現代アートは難しくて分からない、一体何がアートなの? ――私にもはっきりとは分かりません。
それらの疑問は、現代アートがしばしば概念的(コンセプチュアル)であることに由来します。
展覧会や作品のコンセプトは一般に、作品を理解するためのカギとして重要視されますが、 »提示された作品それ自体 »と »説明された複雑怪奇なコンセプト »があまりに隔たっている場合には、鑑賞者は困ってしまうでしょう。一方で、そんなふうに鑑賞者を煙に巻かない素敵な作品も必ずあります。本発表では、「難しくて分からない現代アート」のその不親切さを前に肩を落とさず、楽しく現代アートを体験する方法についてお話したいと思います。そこではつくる人とみる人、かたる人が相互に関わります。今日注目されている美術家の活動にも触れながら、現代アートについて一緒に考えてみましょう。

大谷亮
「趣味から始まるChemistry~折り紙と錯体化学、と私~」
皆さん、鶴は折れますか?
日本の文化、折り紙。小さい頃に遊びつつも次第に忘れられてしまう折り紙。しかし、現在「超複雑系」と呼ばれる折り紙が発展しています。知る人ぞ知る現代”折り紙”の一端に触れて頂きます。

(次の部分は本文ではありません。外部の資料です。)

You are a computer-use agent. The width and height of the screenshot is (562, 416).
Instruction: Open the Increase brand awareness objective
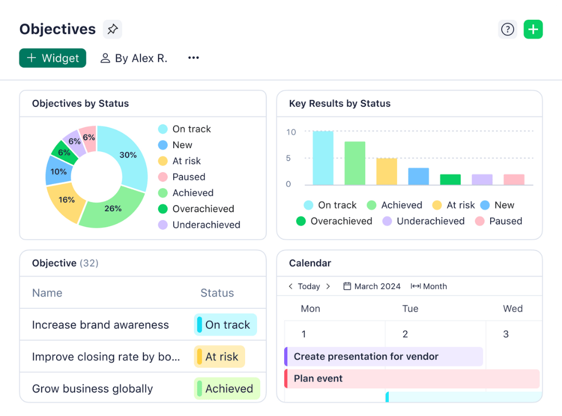(x=100, y=324)
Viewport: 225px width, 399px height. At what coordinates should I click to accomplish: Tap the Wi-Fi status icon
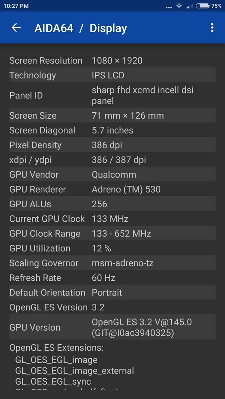pyautogui.click(x=179, y=6)
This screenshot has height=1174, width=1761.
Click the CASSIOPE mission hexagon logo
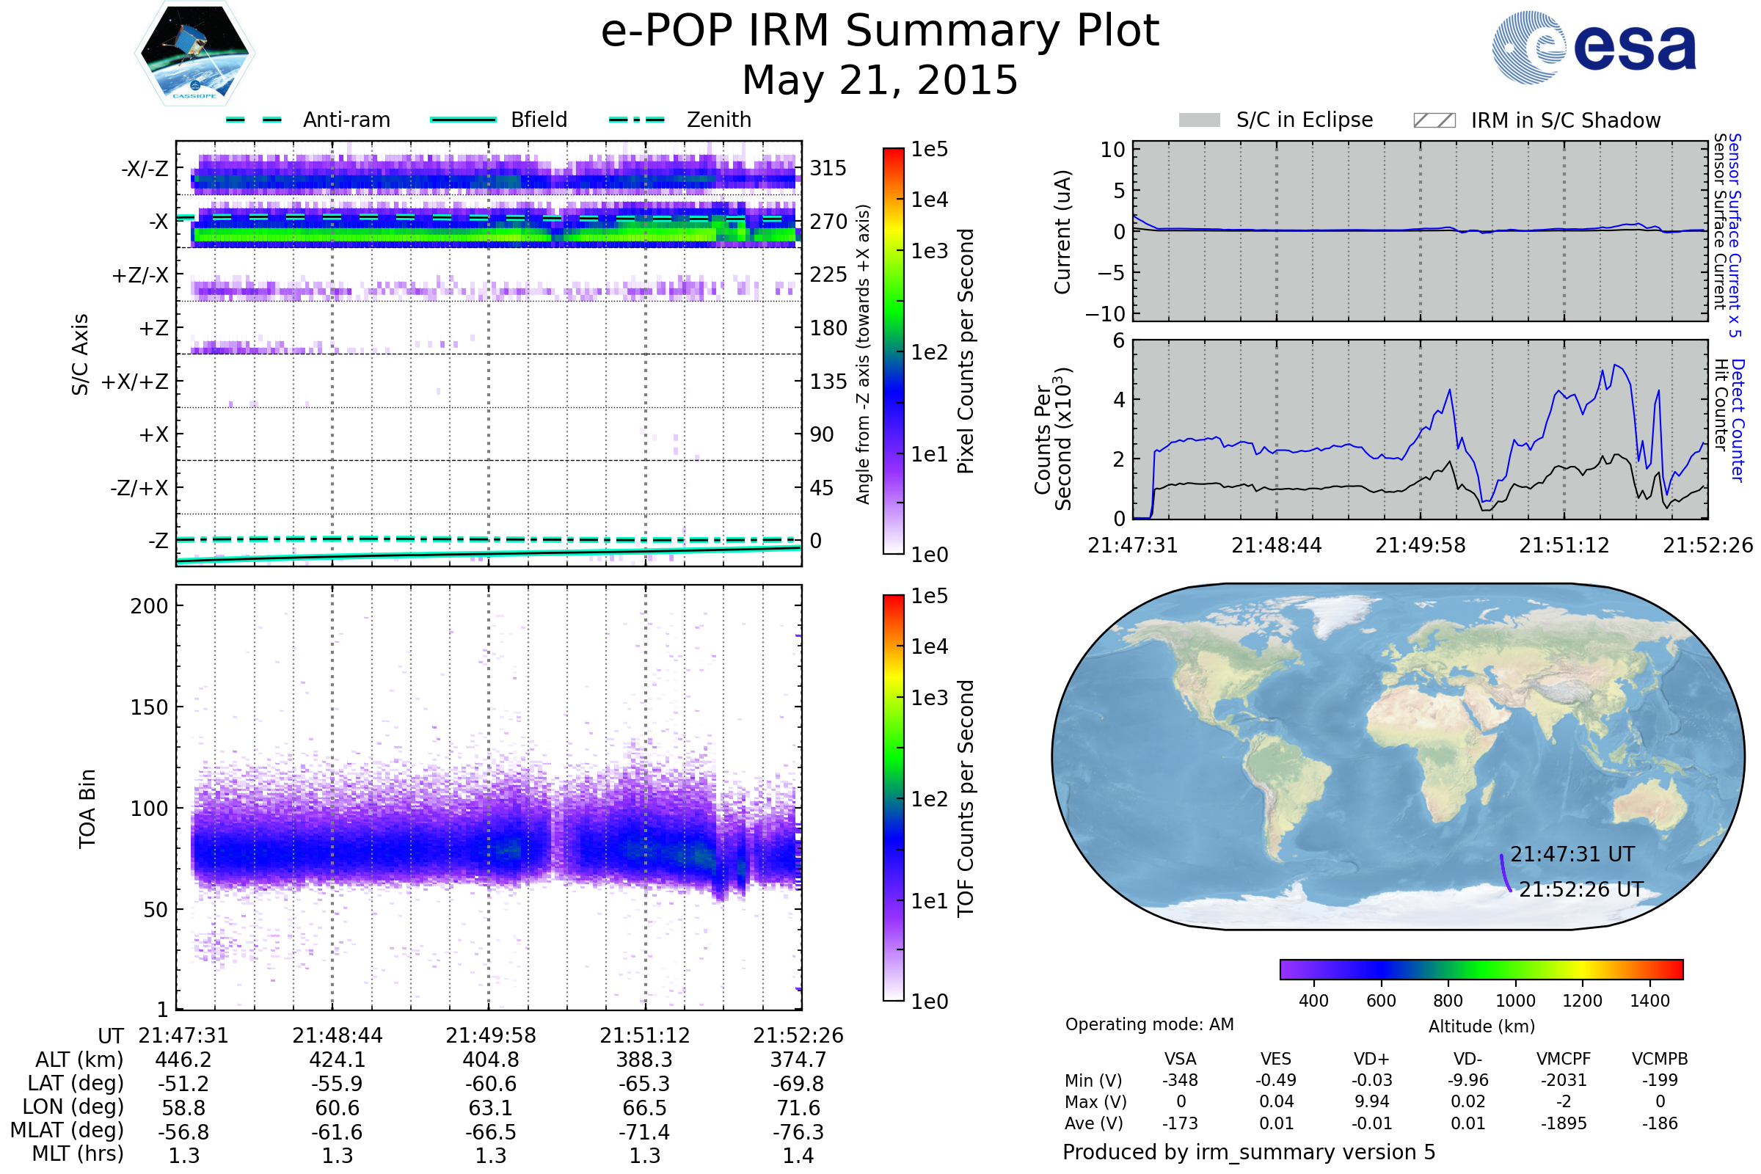point(195,54)
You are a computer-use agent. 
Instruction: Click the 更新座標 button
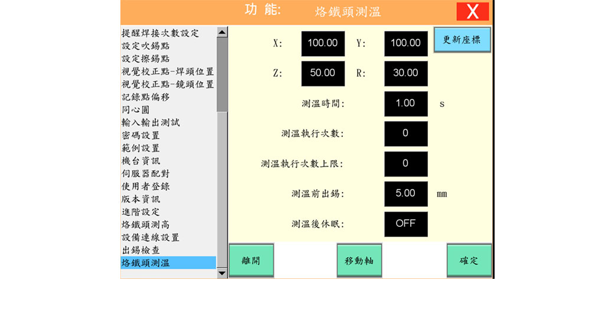[x=462, y=40]
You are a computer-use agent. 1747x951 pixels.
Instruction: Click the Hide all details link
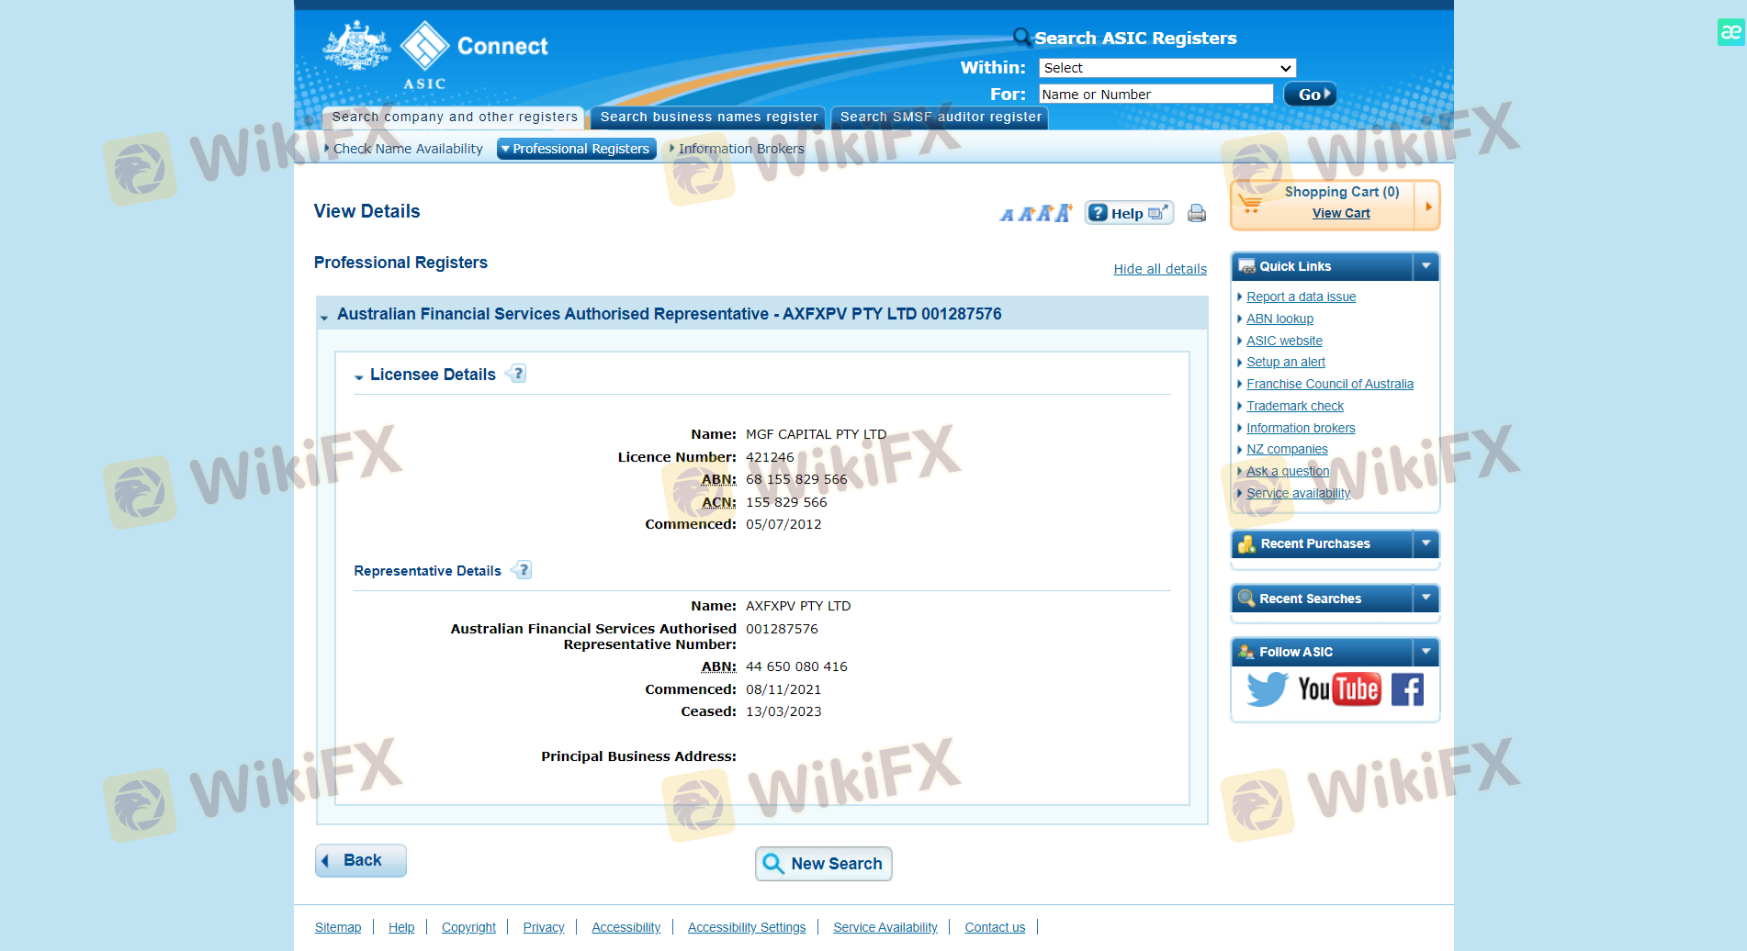[1160, 269]
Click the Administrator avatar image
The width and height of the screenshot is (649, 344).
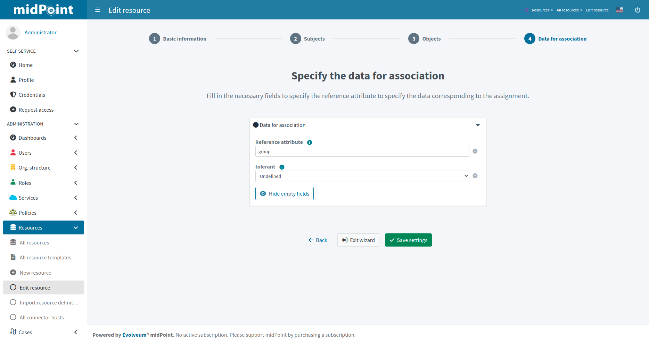pos(13,33)
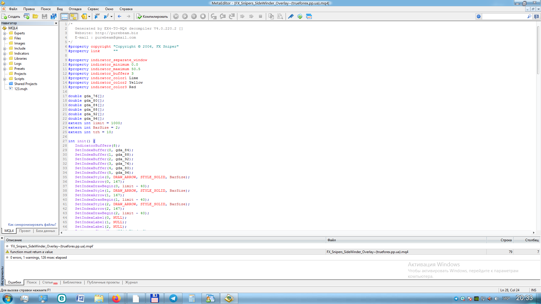The width and height of the screenshot is (541, 304).
Task: Open trading terminal chart icon
Action: coord(309,17)
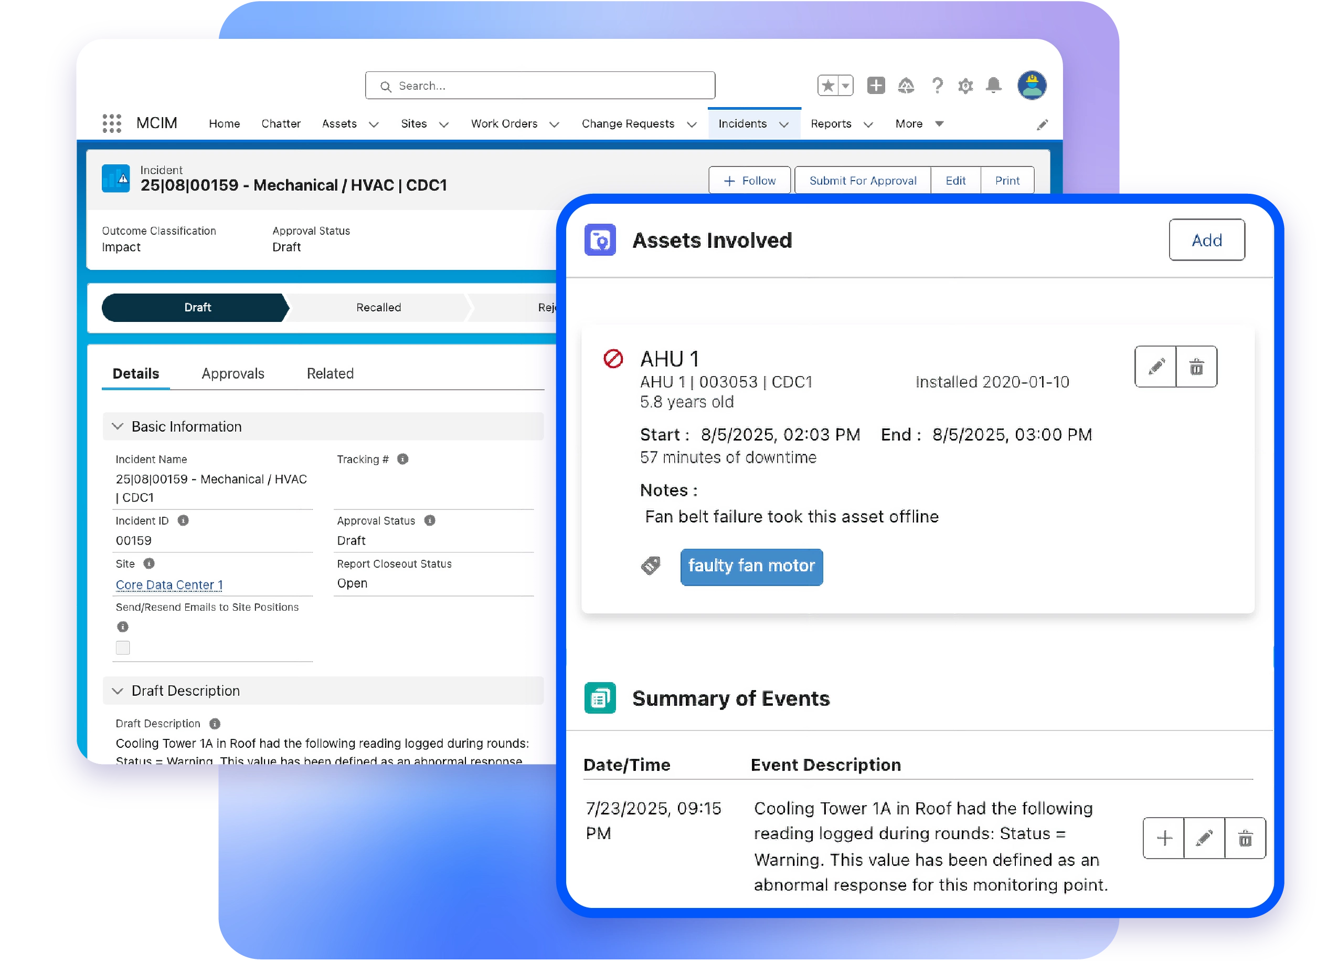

更に、本発表者の専門である”錯体化学”とは。錯体は、ユニット折り紙のように構成分子を自在にくみ上げることで作られる物質群です。どのようなコンセプトから錯体化学研究が行われているのか、錯体化学研究の基礎から最新トピックスまで、ものすごーーーーくざっくりと分かりやすく説明します。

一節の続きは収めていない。